Companion code and iPython notebooks for evaluating factuality as outlined in this blog post on "Can you trust Llama 2 and ChatGPT to factually summarize?"
Please contact [email protected] if you have any questions.
Parts of the code included here are extracted from an experimental library called Hermetic.
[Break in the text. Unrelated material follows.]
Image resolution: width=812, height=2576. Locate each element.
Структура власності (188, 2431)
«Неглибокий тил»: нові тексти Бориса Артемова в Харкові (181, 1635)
For simplicity, the code in this repo is self-contained and does not have any dependencies on that library.
For convenience, this code is self-contained.
To get started:
% pip install -r requirements.txt
You also need to ensure that you have an OPENAI_API_KEY and AE_API_KEY. Include these in the environment variables.
Once that's complete, you can run the notebook.
The val_sentence_pairs.json
is from TU Delft:
@misc{https://tudatalib.ulb.tu-darmstadt.de/handle/tudatalib/2002,
url = { https://tudatalib.ulb.tu-darmstadt.de/handle/tudatalib/2002 },
author = { Falke, Tobias and Ribeiro, Leonardo and utama, caraka prasetya and Dagan, Ido and Gurevych, Iryna },
keywords = { 000 Informatik, Informationswissenschaft, allgemeine Werke },
publisher = { Technical University of Darmstadt },
year = { 2019-06-04 },
copyright = { Creative Commons Attribution Share-Alike 4.0 },
title = { Correctness of Generated Summaries }
}
In the resources
folder we included three versions of the prompts where we experimented with:
- Asking for the answer last (to give time for reasoning)
- Deliberately calling out the bias and asking for it to work.
These addiitonal experiments did not have a major impact on the results; it seem that each different version of these queries were in "tradeoff" territory where it changed the individual results but not the outcomes.